What is needed:
Without carrying over a single picture, write out the records below exactly.

☆ ☆ ☆ ☆

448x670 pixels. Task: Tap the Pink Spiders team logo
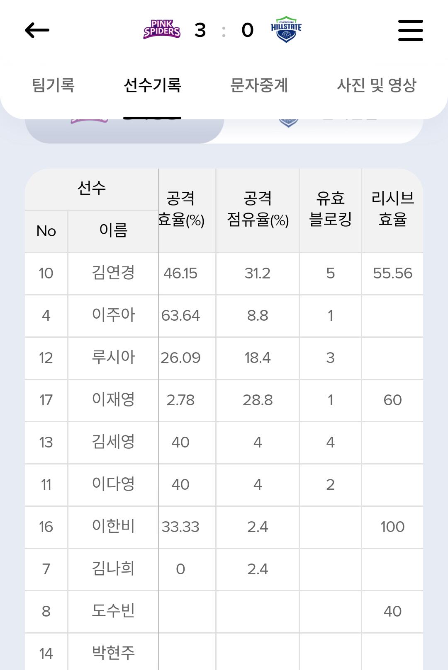[162, 30]
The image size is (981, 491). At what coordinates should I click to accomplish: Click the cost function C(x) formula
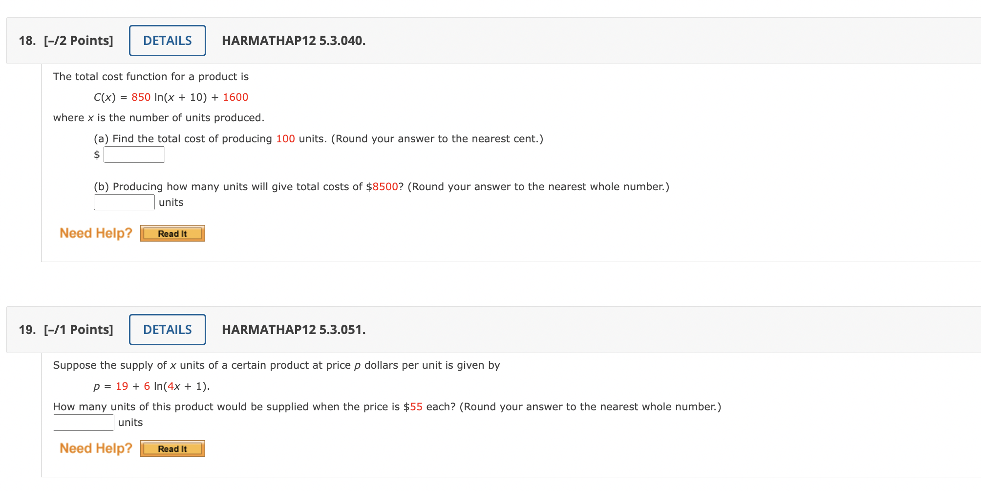(171, 97)
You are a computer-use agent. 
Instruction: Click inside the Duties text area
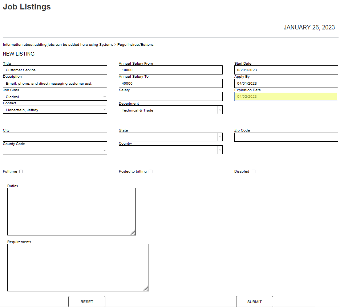coord(71,211)
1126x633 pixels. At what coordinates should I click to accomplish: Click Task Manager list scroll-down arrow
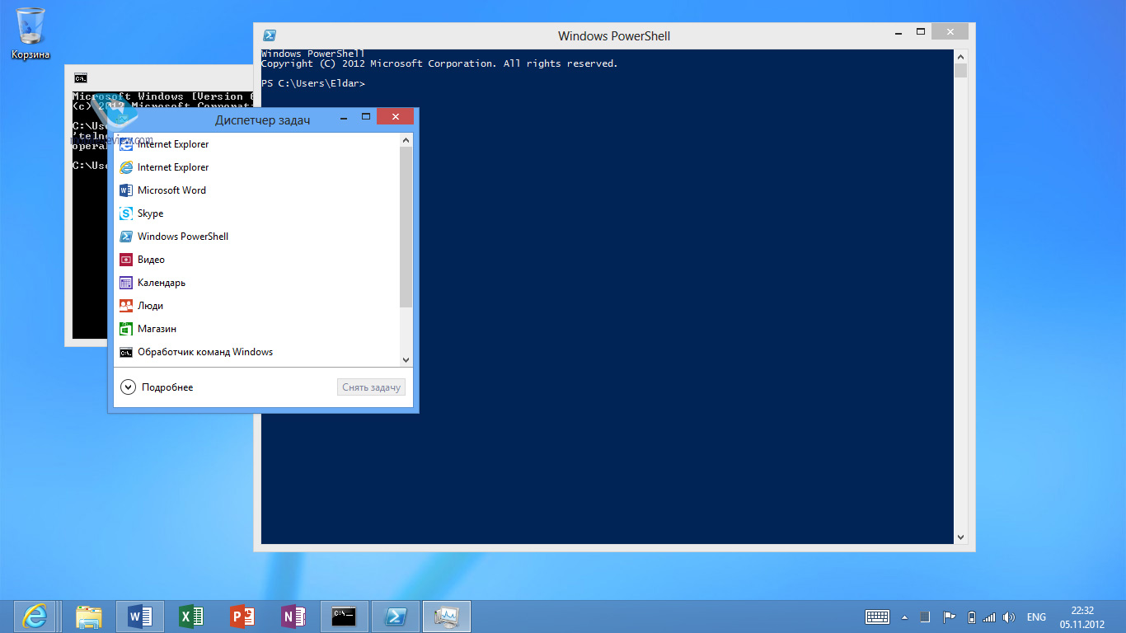coord(405,360)
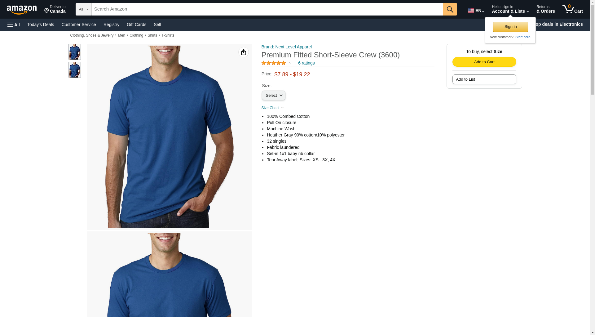Go to Gift Cards

(x=136, y=25)
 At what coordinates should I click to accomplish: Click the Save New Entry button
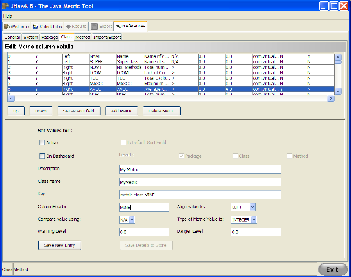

☆ ☆ ☆ ☆

Response to the exercise:
448x670 pixels. Task: Tap the Pink Spiders team logo
[162, 30]
The image size is (981, 491). At what coordinates should I click to accomplish: Click the cost function C(x) formula
(171, 97)
You are a computer-use agent. 
Instruction: Click inside the Duties text area
coord(71,211)
1126x633 pixels. At what coordinates should I click to accomplish: Click Task Manager list scroll-down arrow
coord(405,360)
Go to Gift Cards

(x=136, y=25)
 At what coordinates should I click to accomplish: Click the Save New Entry button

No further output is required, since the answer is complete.